The request
Reproduce each of the following entries word for word, keeping every line unchanged and in the same order.

━━━━━━━━━━━━━━━━

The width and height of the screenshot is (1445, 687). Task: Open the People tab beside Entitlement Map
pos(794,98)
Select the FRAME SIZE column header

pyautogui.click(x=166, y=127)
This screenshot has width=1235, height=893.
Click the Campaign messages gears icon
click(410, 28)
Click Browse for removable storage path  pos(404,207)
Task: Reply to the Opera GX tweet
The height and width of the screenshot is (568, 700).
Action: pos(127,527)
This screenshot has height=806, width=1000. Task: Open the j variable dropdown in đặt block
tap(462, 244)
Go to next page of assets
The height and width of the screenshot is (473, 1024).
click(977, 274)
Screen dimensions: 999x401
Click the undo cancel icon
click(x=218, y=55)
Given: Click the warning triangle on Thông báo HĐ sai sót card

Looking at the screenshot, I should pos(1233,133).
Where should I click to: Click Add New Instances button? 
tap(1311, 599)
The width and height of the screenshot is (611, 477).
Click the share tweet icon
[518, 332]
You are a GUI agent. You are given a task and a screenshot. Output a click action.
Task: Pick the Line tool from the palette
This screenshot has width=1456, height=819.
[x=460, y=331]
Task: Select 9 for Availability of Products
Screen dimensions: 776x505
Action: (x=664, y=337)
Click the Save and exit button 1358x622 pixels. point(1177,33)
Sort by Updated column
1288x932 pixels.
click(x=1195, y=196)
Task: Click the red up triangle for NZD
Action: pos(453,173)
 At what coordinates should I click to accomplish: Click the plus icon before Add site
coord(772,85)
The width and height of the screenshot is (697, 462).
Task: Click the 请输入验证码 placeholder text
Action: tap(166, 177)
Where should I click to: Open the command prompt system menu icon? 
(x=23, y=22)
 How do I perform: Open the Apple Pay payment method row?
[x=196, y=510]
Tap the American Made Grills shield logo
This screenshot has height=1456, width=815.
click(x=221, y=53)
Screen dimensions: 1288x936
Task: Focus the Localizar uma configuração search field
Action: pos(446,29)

━━━━━━━━━━━━━━━━

Written answer
The width and height of the screenshot is (1445, 687). Task: Open the People tab beside Entitlement Map
pos(794,98)
Select the FRAME SIZE column header

pyautogui.click(x=166, y=127)
This screenshot has width=1235, height=893.
Click the Campaign messages gears icon
click(410, 28)
Click Browse for removable storage path  pos(404,207)
Task: Reply to the Opera GX tweet
The height and width of the screenshot is (568, 700).
Action: pos(127,527)
This screenshot has height=806, width=1000. Task: Open the j variable dropdown in đặt block
tap(462, 244)
Go to next page of assets
The height and width of the screenshot is (473, 1024).
click(977, 274)
Screen dimensions: 999x401
Click the undo cancel icon
click(x=218, y=55)
Given: Click the warning triangle on Thông báo HĐ sai sót card

Looking at the screenshot, I should pos(1233,133).
Where should I click to: Click Add New Instances button? 
tap(1311, 599)
The width and height of the screenshot is (611, 477).
Click the share tweet icon
[518, 332]
You are a GUI agent. You are given a task and a screenshot. Output a click action.
Task: Pick the Line tool from the palette
This screenshot has width=1456, height=819.
[x=460, y=331]
Task: Select 9 for Availability of Products
Screen dimensions: 776x505
Action: (x=664, y=337)
Click the Save and exit button 1358x622 pixels. point(1177,33)
Sort by Updated column
1288x932 pixels.
click(x=1195, y=196)
Task: Click the red up triangle for NZD
Action: pos(453,173)
 At what coordinates should I click to accomplish: Click the plus icon before Add site
coord(772,85)
The width and height of the screenshot is (697, 462).
Task: Click the 请输入验证码 placeholder text
Action: tap(166, 177)
Where should I click to: Open the command prompt system menu icon? 
(x=23, y=22)
 How do I perform: Open the Apple Pay payment method row?
[x=196, y=510]
Tap the American Made Grills shield logo
This screenshot has height=1456, width=815.
click(x=221, y=53)
Screen dimensions: 1288x936
Task: Focus the Localizar uma configuração search field
Action: pos(446,29)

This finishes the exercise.